(INPUT RECORDS)

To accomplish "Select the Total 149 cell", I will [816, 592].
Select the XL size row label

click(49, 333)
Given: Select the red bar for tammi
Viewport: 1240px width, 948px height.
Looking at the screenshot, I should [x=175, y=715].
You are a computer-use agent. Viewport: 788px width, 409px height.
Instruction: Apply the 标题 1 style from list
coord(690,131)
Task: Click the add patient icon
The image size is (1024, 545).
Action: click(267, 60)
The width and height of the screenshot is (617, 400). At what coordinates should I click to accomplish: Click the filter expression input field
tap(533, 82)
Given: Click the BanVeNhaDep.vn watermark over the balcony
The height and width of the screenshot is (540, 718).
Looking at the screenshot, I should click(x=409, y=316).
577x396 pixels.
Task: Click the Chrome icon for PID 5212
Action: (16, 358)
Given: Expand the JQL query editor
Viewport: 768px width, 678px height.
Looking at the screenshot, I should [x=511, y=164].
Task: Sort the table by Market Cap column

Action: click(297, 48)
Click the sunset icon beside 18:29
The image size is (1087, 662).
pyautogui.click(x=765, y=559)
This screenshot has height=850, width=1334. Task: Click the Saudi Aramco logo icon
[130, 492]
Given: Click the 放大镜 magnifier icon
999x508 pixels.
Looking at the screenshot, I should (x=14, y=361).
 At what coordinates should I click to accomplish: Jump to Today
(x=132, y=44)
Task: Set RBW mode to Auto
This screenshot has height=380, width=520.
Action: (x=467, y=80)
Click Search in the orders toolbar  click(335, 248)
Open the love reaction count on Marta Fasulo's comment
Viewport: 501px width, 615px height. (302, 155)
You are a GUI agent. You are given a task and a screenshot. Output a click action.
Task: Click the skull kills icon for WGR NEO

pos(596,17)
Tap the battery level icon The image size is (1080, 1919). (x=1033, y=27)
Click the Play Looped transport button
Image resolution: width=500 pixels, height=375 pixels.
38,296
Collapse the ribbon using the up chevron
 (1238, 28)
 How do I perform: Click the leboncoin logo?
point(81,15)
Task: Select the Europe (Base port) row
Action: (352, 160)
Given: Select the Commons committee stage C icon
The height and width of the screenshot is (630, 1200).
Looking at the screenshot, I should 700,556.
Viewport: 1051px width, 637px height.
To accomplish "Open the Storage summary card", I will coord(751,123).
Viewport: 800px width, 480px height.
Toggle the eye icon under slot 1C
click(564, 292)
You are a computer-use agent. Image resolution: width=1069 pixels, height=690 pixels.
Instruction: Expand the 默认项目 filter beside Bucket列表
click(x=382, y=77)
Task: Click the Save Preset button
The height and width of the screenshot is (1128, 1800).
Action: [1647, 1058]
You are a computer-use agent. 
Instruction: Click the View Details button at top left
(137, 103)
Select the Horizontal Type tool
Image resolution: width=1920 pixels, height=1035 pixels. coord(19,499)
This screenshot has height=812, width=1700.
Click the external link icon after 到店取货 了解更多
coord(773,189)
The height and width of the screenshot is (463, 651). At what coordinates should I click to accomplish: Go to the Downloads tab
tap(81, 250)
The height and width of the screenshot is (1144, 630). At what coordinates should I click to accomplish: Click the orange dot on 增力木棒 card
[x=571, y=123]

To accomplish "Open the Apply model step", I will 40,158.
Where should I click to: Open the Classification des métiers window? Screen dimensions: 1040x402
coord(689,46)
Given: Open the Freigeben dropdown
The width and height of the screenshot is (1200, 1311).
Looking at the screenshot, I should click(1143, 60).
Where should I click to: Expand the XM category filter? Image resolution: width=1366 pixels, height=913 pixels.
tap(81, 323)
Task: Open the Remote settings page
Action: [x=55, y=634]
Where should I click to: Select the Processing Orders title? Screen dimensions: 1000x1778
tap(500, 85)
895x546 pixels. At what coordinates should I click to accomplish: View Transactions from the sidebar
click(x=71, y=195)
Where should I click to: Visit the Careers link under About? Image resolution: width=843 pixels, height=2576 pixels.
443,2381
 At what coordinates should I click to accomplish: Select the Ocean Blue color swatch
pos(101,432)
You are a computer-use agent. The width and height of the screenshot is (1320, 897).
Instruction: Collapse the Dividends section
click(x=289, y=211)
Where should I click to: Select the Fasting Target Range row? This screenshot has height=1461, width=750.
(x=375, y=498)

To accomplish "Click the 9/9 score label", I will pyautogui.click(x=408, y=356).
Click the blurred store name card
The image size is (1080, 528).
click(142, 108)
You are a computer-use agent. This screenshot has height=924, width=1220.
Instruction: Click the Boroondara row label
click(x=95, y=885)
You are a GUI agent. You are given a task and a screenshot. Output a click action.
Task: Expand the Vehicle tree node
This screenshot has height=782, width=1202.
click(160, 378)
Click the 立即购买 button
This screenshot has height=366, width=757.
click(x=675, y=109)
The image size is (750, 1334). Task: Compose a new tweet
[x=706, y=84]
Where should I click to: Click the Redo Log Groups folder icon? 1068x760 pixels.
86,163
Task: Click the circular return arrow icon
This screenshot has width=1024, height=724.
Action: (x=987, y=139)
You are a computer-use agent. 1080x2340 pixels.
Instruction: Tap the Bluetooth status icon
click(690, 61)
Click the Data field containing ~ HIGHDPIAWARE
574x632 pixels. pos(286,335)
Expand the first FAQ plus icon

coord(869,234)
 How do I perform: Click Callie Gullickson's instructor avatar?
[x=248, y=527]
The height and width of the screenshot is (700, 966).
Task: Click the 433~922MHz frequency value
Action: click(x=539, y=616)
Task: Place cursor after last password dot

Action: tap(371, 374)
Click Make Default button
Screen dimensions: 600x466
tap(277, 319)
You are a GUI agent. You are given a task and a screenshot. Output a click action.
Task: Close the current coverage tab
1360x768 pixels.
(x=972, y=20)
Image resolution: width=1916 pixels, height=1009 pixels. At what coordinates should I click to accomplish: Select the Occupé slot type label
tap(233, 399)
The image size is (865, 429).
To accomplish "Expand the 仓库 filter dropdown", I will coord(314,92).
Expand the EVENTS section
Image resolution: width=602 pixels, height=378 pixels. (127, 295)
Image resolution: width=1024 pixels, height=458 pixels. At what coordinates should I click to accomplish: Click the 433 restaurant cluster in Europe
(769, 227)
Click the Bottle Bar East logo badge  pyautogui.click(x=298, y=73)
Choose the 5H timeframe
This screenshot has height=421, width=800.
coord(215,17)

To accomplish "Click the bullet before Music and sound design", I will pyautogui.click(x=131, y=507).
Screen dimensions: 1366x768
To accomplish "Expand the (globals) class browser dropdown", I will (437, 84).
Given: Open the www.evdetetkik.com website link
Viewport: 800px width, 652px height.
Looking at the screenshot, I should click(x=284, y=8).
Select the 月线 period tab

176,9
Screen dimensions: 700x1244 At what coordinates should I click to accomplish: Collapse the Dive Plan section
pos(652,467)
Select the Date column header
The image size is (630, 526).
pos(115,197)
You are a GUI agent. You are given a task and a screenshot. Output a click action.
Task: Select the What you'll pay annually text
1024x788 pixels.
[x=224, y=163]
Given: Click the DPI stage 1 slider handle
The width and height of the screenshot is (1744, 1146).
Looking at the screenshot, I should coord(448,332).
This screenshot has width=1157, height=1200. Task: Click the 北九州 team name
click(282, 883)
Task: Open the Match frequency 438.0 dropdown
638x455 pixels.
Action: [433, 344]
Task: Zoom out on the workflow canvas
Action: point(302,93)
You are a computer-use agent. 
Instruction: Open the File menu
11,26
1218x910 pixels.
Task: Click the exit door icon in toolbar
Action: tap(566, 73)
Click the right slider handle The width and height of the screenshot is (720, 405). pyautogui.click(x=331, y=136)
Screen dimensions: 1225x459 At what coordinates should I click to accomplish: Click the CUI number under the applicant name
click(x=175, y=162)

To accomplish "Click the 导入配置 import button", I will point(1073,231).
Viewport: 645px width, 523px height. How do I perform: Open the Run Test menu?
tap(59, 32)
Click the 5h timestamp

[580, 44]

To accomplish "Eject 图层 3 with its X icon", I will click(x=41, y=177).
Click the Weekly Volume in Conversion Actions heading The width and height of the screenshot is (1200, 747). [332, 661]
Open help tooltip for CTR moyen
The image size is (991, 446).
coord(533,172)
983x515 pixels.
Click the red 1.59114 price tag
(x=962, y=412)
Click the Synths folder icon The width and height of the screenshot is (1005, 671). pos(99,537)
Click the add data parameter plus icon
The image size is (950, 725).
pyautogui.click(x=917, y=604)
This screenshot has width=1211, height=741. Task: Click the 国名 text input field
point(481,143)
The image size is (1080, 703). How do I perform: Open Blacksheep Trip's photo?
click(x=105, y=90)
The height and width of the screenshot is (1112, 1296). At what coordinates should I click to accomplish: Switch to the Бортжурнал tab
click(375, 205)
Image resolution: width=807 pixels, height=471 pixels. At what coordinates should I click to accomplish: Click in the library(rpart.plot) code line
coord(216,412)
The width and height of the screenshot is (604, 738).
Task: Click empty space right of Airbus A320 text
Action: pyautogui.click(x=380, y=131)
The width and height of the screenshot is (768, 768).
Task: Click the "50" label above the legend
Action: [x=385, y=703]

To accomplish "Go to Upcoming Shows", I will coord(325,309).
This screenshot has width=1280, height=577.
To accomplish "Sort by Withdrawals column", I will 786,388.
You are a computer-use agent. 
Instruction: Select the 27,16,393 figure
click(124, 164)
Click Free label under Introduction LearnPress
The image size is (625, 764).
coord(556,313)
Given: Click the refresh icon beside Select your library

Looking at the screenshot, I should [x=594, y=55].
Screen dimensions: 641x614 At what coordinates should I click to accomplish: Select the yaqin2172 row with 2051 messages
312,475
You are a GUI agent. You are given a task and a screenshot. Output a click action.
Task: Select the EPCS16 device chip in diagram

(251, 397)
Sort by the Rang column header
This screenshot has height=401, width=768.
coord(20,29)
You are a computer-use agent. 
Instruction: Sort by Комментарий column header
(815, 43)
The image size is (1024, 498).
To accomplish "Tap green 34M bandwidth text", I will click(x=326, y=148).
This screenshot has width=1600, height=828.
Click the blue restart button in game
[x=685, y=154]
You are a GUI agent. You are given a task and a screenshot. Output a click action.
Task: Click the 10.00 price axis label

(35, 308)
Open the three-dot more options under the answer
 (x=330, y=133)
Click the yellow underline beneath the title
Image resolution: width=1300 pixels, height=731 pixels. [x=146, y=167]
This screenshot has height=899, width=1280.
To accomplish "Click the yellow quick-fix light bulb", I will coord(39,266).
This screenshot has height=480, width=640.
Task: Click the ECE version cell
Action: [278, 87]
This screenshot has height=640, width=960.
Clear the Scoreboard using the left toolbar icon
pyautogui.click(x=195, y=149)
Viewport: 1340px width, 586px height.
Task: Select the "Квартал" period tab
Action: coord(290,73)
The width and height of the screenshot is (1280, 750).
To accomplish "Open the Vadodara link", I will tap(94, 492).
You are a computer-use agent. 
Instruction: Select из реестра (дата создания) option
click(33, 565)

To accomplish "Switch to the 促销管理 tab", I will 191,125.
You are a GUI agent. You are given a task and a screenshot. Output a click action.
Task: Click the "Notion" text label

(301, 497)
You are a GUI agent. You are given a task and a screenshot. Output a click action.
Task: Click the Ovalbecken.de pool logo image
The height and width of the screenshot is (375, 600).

(End INPUT RECORDS)

• ASSIGNED TASK
What lines in the records above include the string "dropdown"? Copy each one.

• TASK ANSWER
Given: Open the Freigeben dropdown
To accomplish "Expand the 仓库 filter dropdown", I will coord(314,92).
To accomplish "Expand the (globals) class browser dropdown", I will (437, 84).
Task: Open the Match frequency 438.0 dropdown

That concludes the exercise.